I am a proud veteran of the U.S. Army, but my inspiration for this column comes from a story in which the Navy plays a prominent role. That should give you some insight into how important I think this story is.
The headline is inspired by the legendary World War II aviator, Lt. Colonel James H. Doolittle, who famously told his band of volunteers as they prepared for departure on a daredevil mission, “It’s going to be a pretty tight squeeze…”
As the No. 1 fan of Florida citrus, I perk up any time I hear the word “squeeze,” because, along with words like “plant” and “grow” and “pick” and “sell” and “drink,” it is one of the verbs that defines our industry. But Doolittle’s vision has even more relevance for our industry than his invocation of one of our favorite words.
In spring 1942, as the nation reeled from the tragedy of Pearl Harbor, Doolittle was tasked with leading a daring raid on Tokyo, utilizing B-25s — medium-range bombers designed for the Army’s ground-to-ground missions. Doolittle’s mission, however, would require his team of courageous airmen to launch their attacks from the deck of the Hornet, a U.S. Navy carrier.
He trained his team, “Doolittle’s Raiders,” right here in Florida, at Eglin Field.
In order to enable the Raiders’ heavy, powerful aircraft to take off from such an ocean runway, Doolittle directed that everything non-essential be stripped away from the aircraft. He knew the planes would need more than 1,000 pounds of fuel and 2,000 pounds of bombs for the mission; any excess weight was an impediment to getting airborne from the Hornet’s short runways.
And, in one of the more dramatic moments of a war filled with them, at the last minute, the mission was forced to launch from a distance almost twice as far from the target as originally planned. Thus, every pound of fuel was even more precious. There were no “creature comforts” on those stripped-down bombers as they commenced their journeys toward Tokyo on April 18, 1942 — the original “tight squeeze.”
Today, the Florida citrus industry is engaged in its own epic struggle. We were surprised not by enemy bombers, but also by another sort of destruction that arrived via airborne transmission.
Like our nation in 1942, we are down, but we are not out.
As surely as Doolittle and his men knew that success was the only option, the Florida Department of Citrus, mirroring the resolve of growers across our great state, plans on winning this fight.
To get where we need to go, we — like Doolittle’s Raiders and the very industry we serve — must remain focused on essentials.

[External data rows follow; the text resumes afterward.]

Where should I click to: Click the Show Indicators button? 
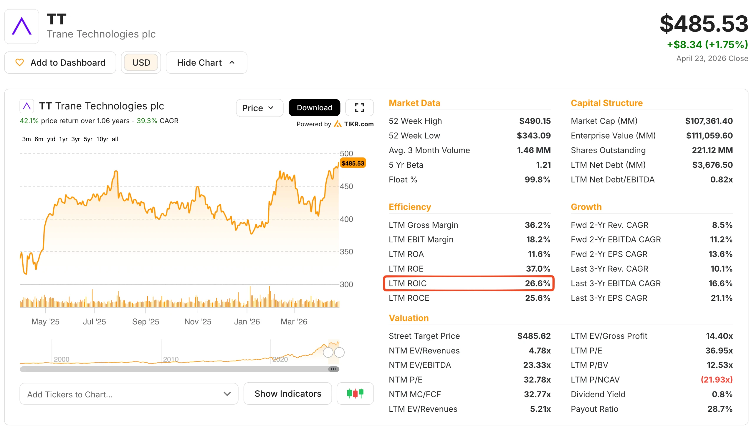coord(287,393)
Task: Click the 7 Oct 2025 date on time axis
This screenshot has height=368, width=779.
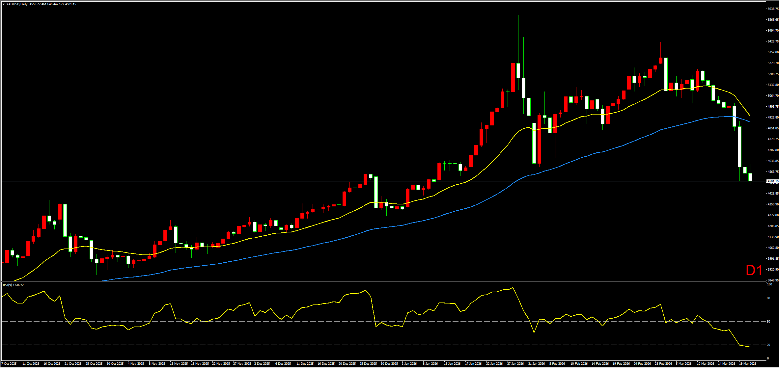Action: [9, 364]
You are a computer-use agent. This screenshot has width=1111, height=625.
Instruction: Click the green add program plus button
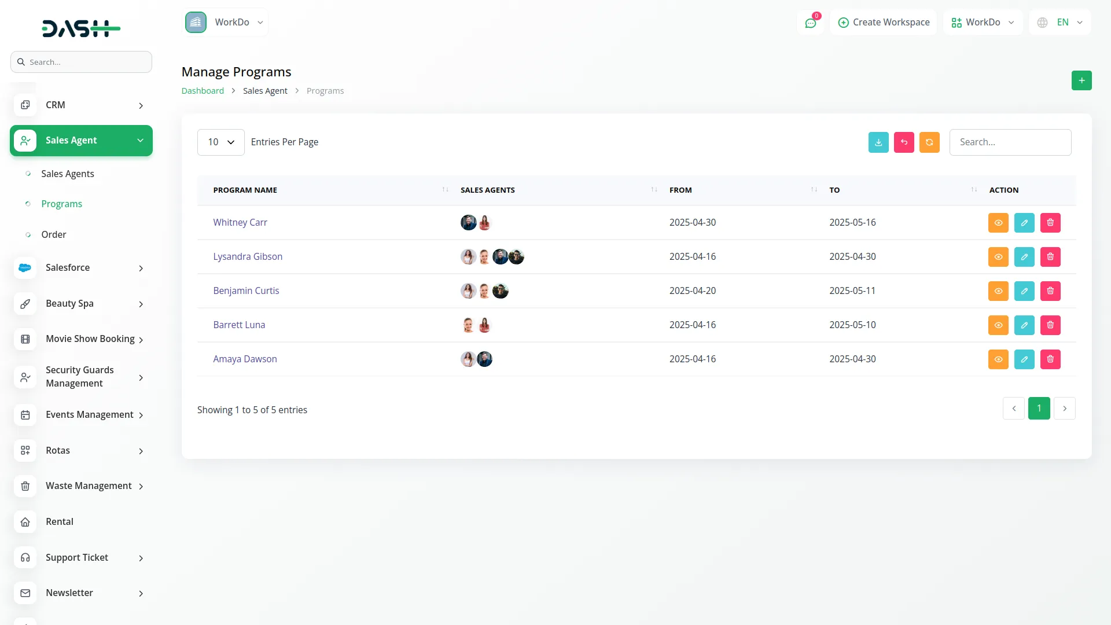click(1081, 80)
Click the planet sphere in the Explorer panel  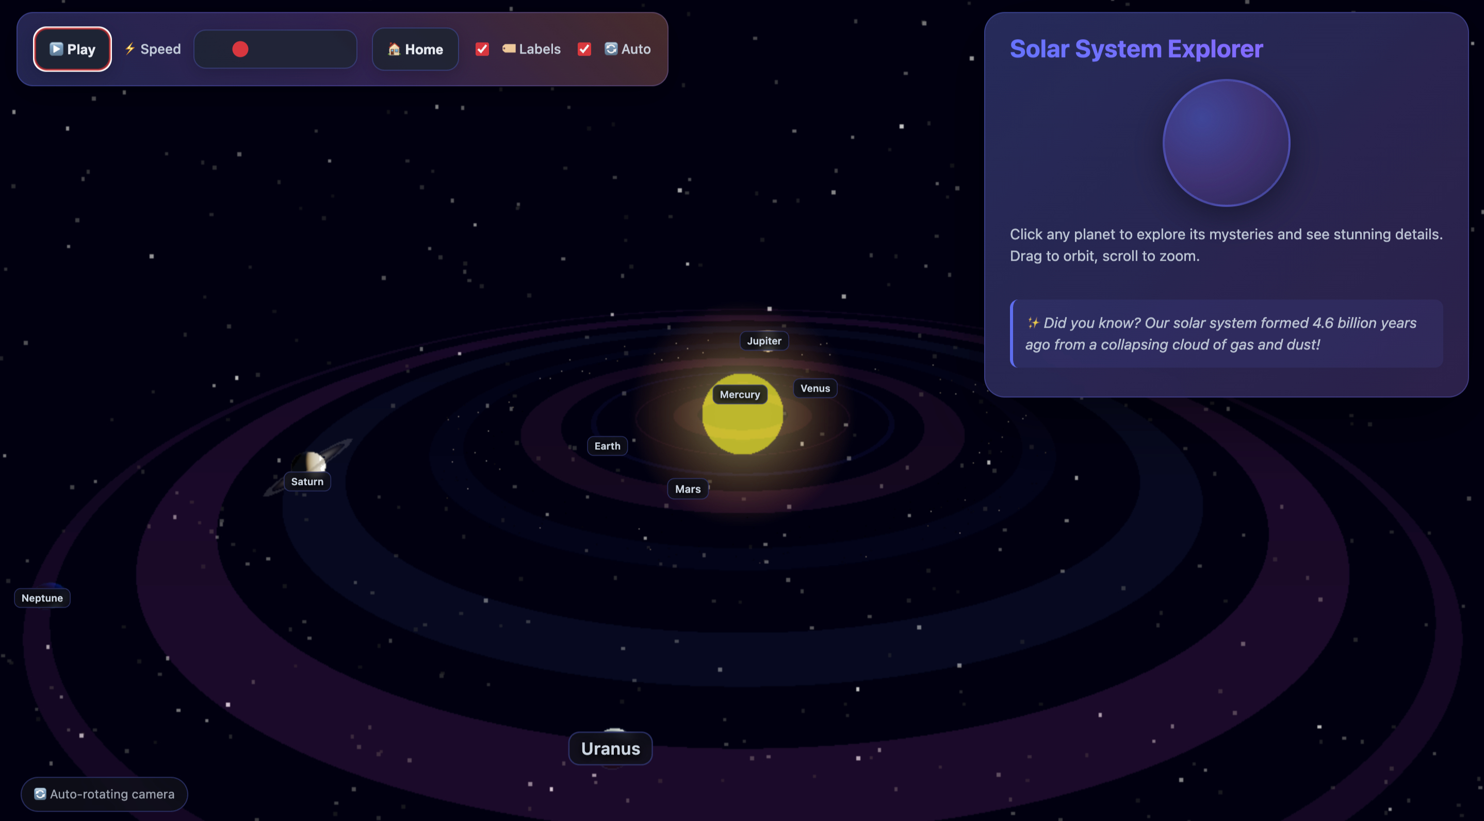[x=1226, y=143]
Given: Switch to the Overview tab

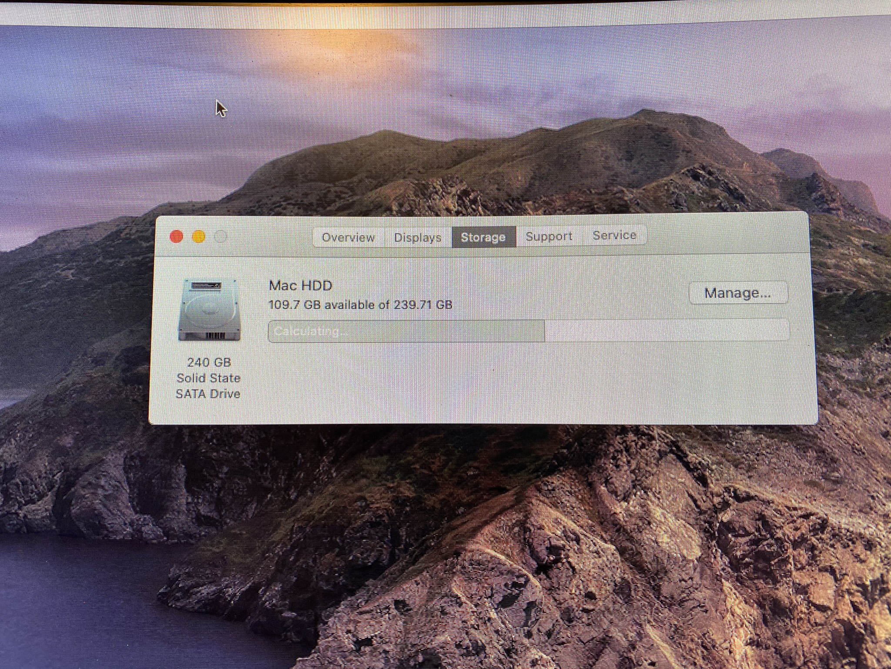Looking at the screenshot, I should [x=348, y=237].
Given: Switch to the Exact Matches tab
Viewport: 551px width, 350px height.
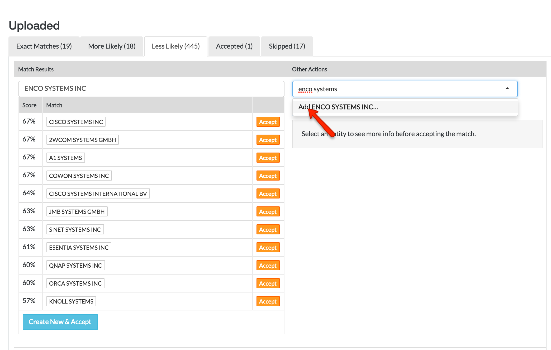Looking at the screenshot, I should pyautogui.click(x=44, y=46).
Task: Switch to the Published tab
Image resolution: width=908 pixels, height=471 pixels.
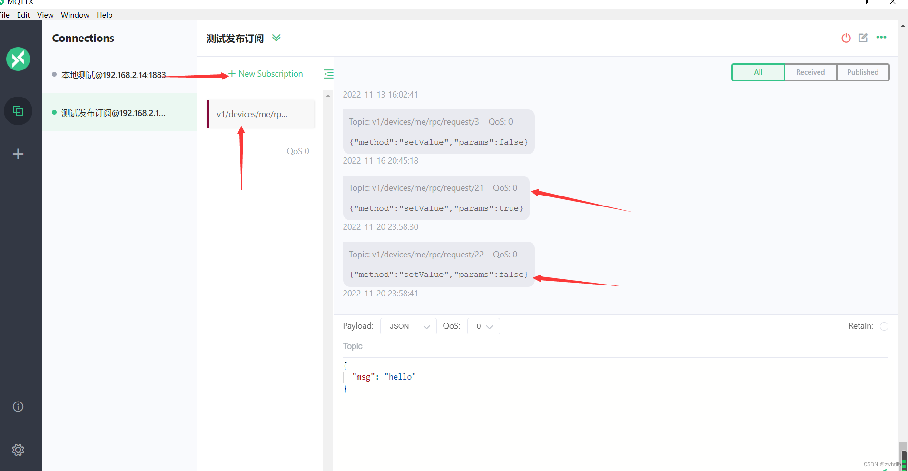Action: pyautogui.click(x=862, y=72)
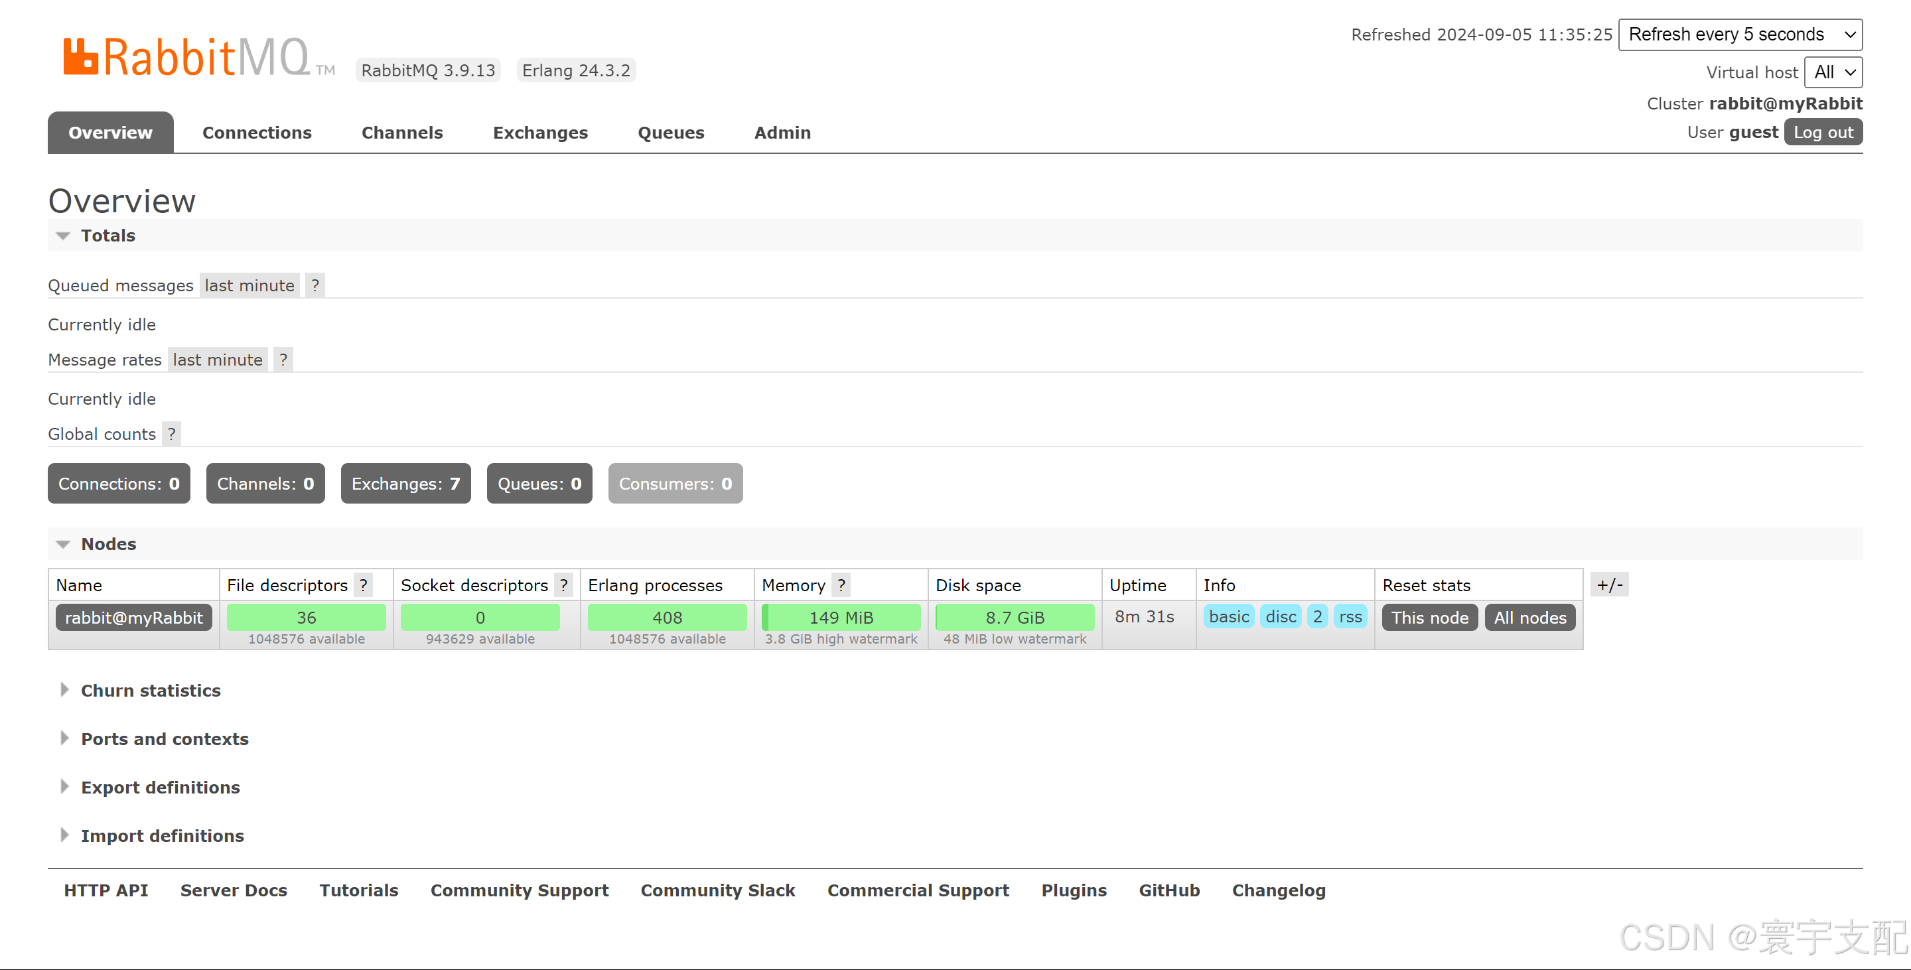This screenshot has height=970, width=1911.
Task: Click the Socket descriptors help icon
Action: tap(564, 585)
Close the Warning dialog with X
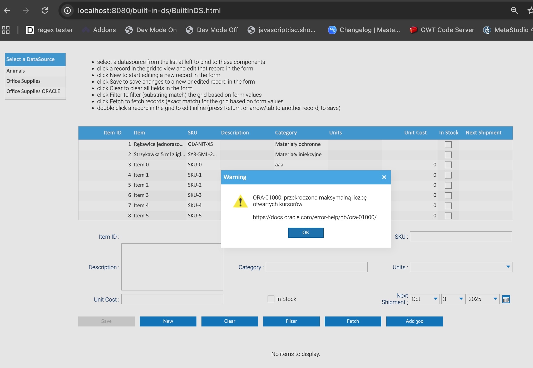The image size is (533, 368). (384, 177)
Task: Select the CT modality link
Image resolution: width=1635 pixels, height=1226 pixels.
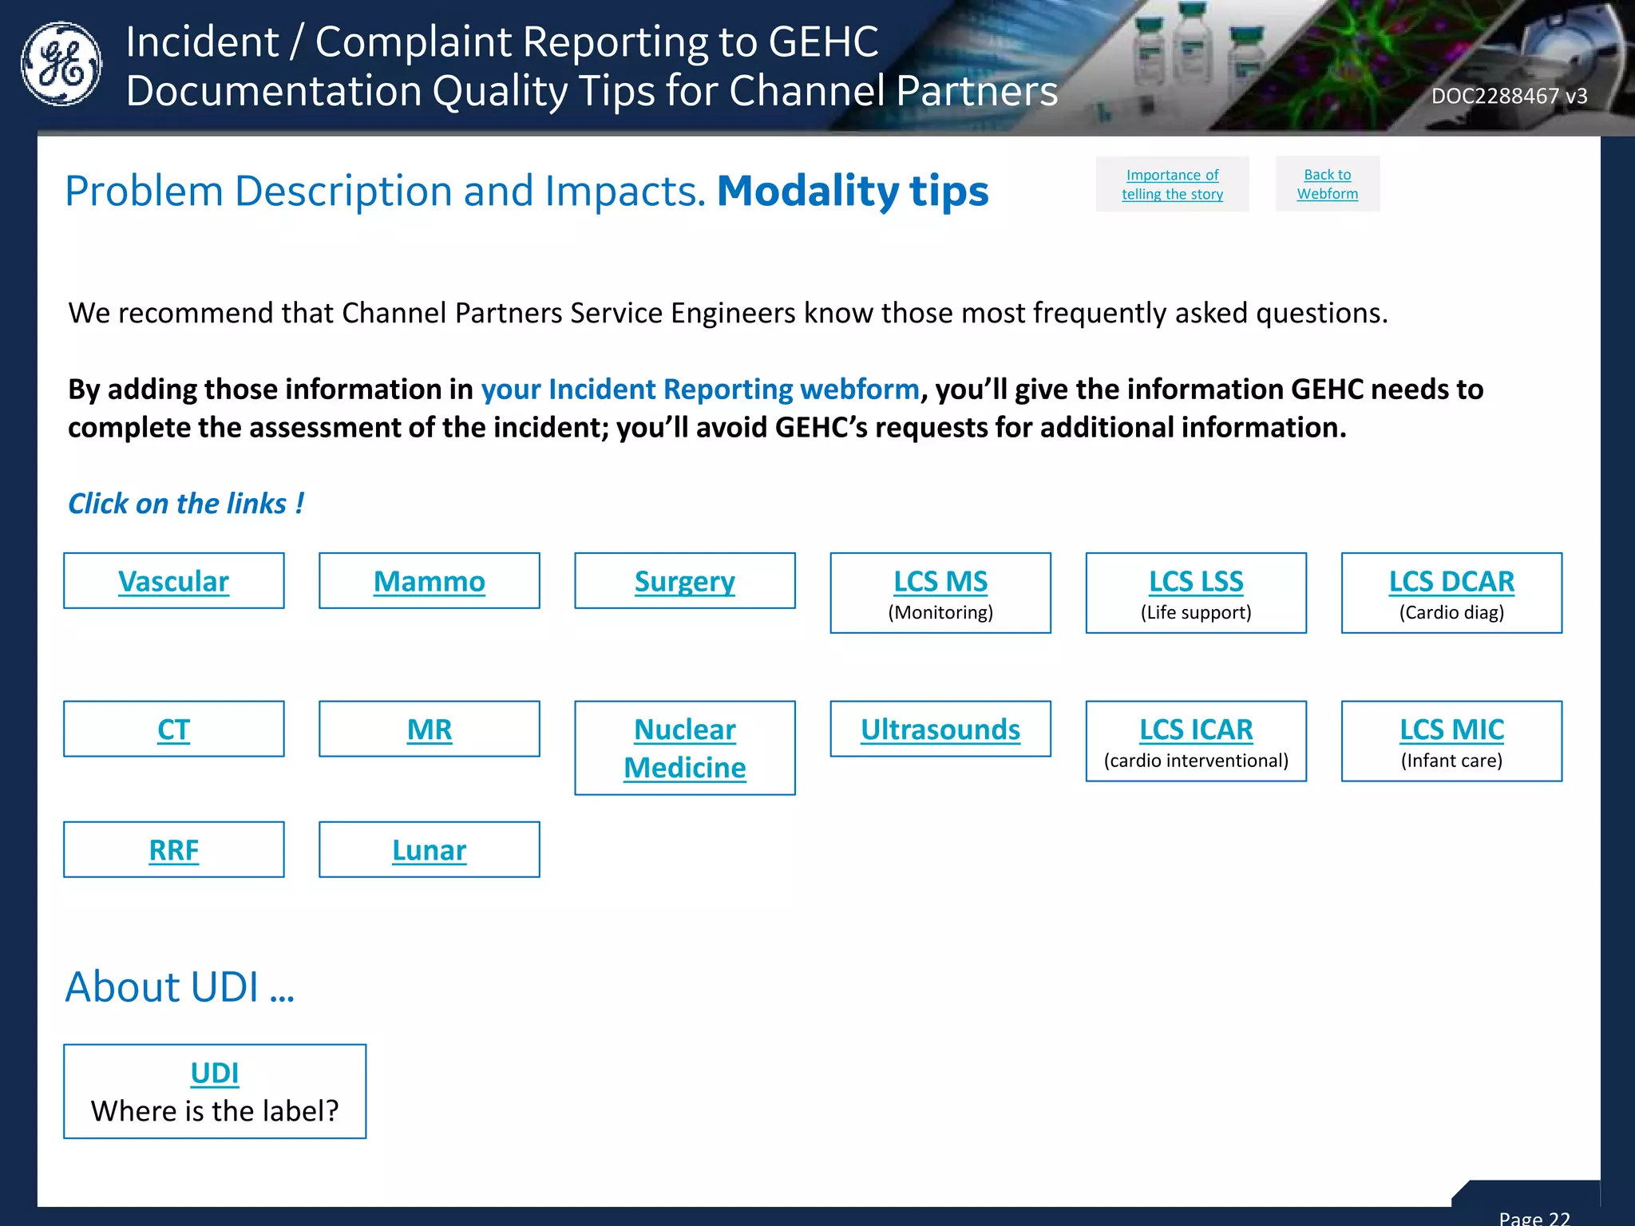Action: coord(173,730)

In the months to come, you will see continued evidence we are stripping away everything that isn’t mission-critical as we add fuel and firepower. Put another way: Programs that made sense when we were selling 240 million boxes may not make sense now.
The rest of Doolittle’s quote is perfect for our time. “It’s going to be a pretty tight squeeze,” he said, “But it’s all been worked out the best possible way.”
Plans For The Long Haul
Our priorities are clear. We know where we have to get, and we are loading up for the long haul — and for victory.
In the months ahead, I look forward to sharing details of the steps we are taking at the direction of the Florida Citrus Commission to be the best possible stewards of our industry’s legacy and to add the next exciting chapter. Among the changes you’ll notice are:
- A realignment of our agency partnerships, to ensure we are utilizing those important resources efficiently and maximizing their impact;
- Shifting additional resources into the Department’s own public relations programs;
- Re-energized partnerships in the retail and foodservice space;
- New staff members in key industry-facing positions; and
- A refocused digital footprint.
We have a long way to go, but we have the pilots and the planes to get there.